*** Material to process ***
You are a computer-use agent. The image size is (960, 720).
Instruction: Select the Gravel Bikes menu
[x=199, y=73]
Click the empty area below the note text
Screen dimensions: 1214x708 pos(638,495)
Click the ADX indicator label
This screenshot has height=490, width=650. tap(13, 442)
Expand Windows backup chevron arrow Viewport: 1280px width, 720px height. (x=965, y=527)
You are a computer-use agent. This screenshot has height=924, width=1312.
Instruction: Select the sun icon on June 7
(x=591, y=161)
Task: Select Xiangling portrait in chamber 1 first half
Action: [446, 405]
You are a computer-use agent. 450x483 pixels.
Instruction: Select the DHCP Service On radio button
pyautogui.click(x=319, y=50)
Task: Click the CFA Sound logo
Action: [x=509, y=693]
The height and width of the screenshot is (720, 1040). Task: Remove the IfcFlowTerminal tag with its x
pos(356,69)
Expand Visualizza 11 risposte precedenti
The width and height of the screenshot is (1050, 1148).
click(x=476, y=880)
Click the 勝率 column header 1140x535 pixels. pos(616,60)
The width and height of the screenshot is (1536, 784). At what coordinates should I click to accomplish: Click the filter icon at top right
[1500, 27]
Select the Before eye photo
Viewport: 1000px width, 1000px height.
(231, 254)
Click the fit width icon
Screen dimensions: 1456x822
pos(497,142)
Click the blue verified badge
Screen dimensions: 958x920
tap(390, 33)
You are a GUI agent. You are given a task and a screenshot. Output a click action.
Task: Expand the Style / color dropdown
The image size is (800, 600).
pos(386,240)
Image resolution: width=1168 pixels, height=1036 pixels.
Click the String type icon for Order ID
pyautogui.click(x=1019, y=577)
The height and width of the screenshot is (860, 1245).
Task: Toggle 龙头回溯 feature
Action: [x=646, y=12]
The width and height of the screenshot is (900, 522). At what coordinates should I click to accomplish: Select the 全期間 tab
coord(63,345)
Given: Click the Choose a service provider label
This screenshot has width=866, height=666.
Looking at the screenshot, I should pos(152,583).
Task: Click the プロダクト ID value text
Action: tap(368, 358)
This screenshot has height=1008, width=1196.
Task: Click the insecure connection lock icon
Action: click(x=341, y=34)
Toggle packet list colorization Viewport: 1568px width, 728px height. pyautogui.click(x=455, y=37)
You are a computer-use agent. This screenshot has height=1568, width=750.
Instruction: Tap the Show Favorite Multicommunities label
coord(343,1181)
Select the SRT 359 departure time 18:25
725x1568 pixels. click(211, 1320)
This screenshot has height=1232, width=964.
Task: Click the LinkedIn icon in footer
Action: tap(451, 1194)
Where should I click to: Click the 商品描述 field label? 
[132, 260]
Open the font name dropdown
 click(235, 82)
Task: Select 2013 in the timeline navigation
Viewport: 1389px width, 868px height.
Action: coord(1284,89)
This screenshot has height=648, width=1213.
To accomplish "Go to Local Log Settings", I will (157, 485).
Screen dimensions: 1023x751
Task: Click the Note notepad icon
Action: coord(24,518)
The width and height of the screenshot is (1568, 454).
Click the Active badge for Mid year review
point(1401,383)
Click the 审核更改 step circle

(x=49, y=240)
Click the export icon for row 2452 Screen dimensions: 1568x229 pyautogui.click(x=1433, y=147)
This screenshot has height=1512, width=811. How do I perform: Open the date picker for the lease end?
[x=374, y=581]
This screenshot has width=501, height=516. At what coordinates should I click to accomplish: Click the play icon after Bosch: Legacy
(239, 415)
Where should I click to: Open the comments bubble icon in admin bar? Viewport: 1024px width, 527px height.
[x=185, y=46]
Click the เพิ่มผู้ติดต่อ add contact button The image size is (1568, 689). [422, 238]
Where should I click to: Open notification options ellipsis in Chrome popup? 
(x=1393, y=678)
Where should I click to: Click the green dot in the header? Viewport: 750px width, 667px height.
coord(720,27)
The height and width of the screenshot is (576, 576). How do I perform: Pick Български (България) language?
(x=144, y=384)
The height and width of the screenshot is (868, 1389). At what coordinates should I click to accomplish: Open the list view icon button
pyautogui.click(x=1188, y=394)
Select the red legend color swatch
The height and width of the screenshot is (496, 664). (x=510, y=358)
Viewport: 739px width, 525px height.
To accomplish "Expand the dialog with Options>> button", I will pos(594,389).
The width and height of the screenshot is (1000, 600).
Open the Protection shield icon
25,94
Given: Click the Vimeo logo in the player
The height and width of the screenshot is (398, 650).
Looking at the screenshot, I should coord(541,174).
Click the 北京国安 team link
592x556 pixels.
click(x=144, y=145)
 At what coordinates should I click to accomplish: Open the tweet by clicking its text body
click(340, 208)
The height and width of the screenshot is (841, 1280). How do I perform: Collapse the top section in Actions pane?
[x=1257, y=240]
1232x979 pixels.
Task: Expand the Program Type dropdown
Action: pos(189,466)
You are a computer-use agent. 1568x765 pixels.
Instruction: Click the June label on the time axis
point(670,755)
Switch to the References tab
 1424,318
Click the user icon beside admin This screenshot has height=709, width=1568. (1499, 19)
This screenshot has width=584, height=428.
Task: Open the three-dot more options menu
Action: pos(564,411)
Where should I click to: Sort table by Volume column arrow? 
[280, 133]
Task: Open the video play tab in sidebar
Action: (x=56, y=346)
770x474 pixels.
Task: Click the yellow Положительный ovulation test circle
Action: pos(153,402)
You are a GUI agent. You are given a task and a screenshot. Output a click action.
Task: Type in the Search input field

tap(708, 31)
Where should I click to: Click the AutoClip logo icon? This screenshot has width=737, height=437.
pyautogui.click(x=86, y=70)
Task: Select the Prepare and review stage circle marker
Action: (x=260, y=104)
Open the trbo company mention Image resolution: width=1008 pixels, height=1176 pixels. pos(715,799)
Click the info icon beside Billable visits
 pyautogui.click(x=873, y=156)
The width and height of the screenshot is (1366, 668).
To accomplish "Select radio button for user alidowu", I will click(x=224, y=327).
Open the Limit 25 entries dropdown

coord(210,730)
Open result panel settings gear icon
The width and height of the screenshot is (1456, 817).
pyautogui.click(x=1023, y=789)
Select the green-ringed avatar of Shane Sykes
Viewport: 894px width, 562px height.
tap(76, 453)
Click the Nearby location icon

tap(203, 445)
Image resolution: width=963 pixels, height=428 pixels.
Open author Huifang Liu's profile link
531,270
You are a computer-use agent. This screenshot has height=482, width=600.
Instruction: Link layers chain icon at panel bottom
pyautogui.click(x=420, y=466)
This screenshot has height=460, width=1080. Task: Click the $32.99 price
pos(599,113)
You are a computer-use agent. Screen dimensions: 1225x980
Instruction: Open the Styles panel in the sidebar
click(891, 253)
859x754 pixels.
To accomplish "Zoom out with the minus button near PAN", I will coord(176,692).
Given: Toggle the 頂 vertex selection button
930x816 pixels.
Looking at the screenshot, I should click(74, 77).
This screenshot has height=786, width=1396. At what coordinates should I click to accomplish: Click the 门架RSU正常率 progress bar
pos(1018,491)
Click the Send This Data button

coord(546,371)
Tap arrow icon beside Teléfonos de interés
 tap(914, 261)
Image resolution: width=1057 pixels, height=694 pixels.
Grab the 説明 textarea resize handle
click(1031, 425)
*** End of Material to process ***
▶ **What to work on**: Give the exact lines, and only those, from the line containing "Expand Visualizza 11 risposte precedenti" through the line containing "Click the 勝率" in the entries above.

▶ **Finished task**:
Expand Visualizza 11 risposte precedenti
The width and height of the screenshot is (1050, 1148).
click(x=476, y=880)
Click the 勝率 column header 1140x535 pixels. pos(616,60)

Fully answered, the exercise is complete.